Chi è Nadia Fabrizio? Da dove nasce la passione per il digitale?

«Mi sono laureata in matematica applicata presso l'Università degli Studi di Milano e ho conseguito un Master in ICT presso il Politecnico di Milano. Da diciassette anni lavoro in Cefriel, realtà fondata da università, imprese e Amministrazioni locali per promuovere la collaborazione e la condivisione di conoscenze tra mondo della ricerca, tessuto economico e società. Qui seguo tutte le attività di ricerca, innovazione, trasferimento tecnologico e formazione riguardanti l'applicazione della Blockchain che, con il passare degli anni, ne ha fatta di strada, ed è diventata una tecnologia più matura, anche se la cosiddetta maturità di mercato è prevista per il 2023. In tanti anni di lavoro devo dire che la mia passione non si è affievolita: ho coordinato progetti significativi, come quello che oggi mi vede membro del Working Group su Crittovalute, e ritrovo in ogni applicazione ancora inesplorata l’entusiasmo necessario a portare avanti progetti complessi».

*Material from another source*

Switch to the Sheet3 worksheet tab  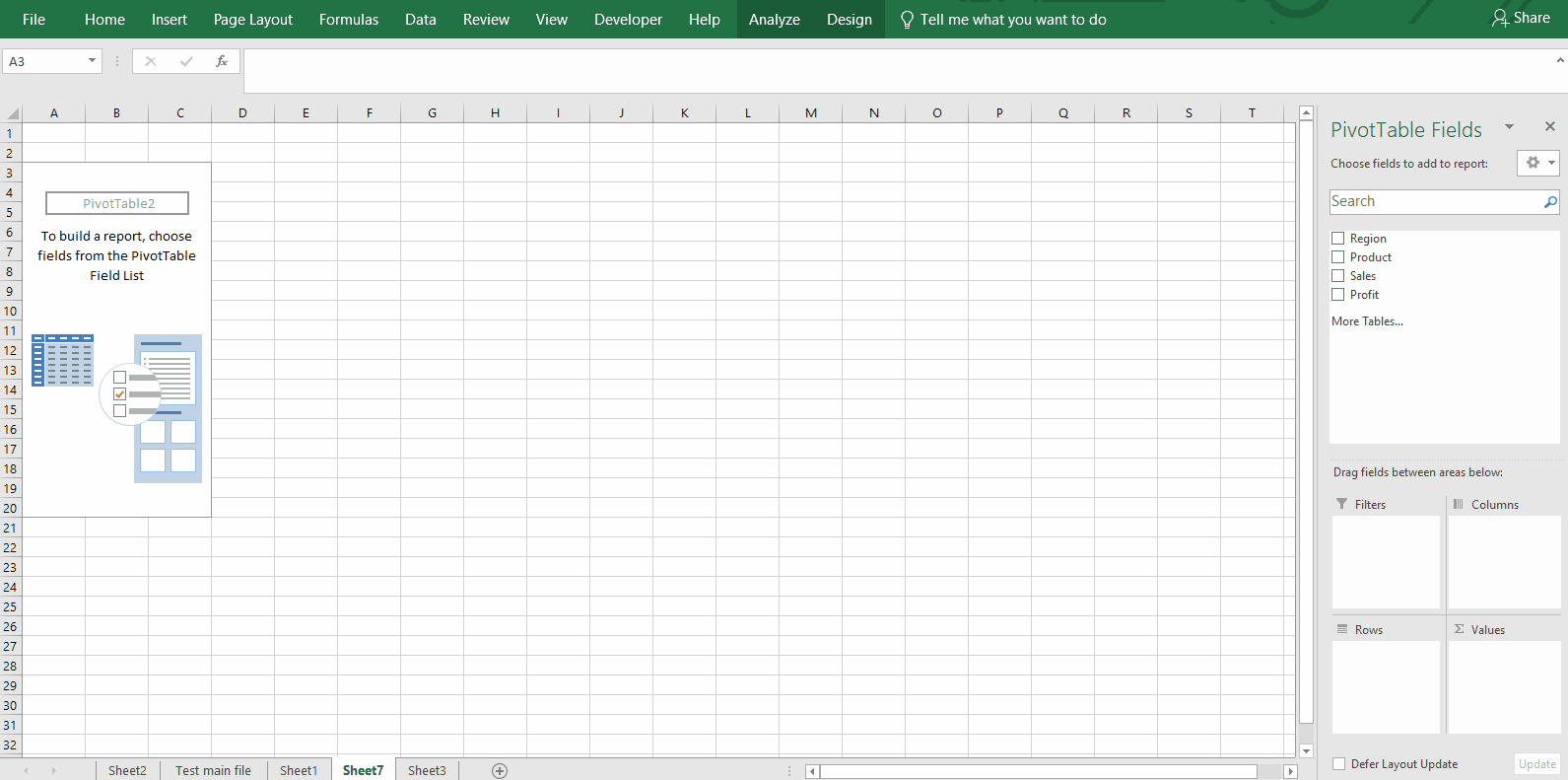[427, 771]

Possiamo fare qualche altro esempio di applicazione di Blockchain?

«Partiamo da un dato di fatto: Blockchain si giustifica in scenari dove si affrontano processi che coinvolgono tanti attori che tra di loro non si fidano e vogliono far circolare un asset con del valore. Pensiamo ad esempio all’industria dei media e dell’editoria, dove esiste un’esigenza forte da parte di giornalisti e creatori di contenuti di far riconoscere il diritto d’autore sul web. Uno dei progetti ai quali abbiamo lavorato in questi anni, che utilizza BlockChain, consente proprio di “certificare” la provenienza del materiale editoriale, con grande vantaggio non solo per l’industria ma anche per i lettori. La trasparenza, sicurezza e tracciabilità che caratterizzano blockchain la rendono particolarmente adatta, poi, per i processi autorizzativi, come quello della manutenzione degli impianti. In Cefriel abbiamo lavorato a una Blockchain per tracciare processi di manutenzione ferroviaria nell’ambito del progetto europeo In2dreams dentro il programma Shirt2RAIL. Adesso stiamo continuando su scenari che combinano machine learning e blockchain. E mettere insieme tecnologie diverse con l’obiettivo di migliorare diversi aspetti della vita è una bella sfida ogni volta».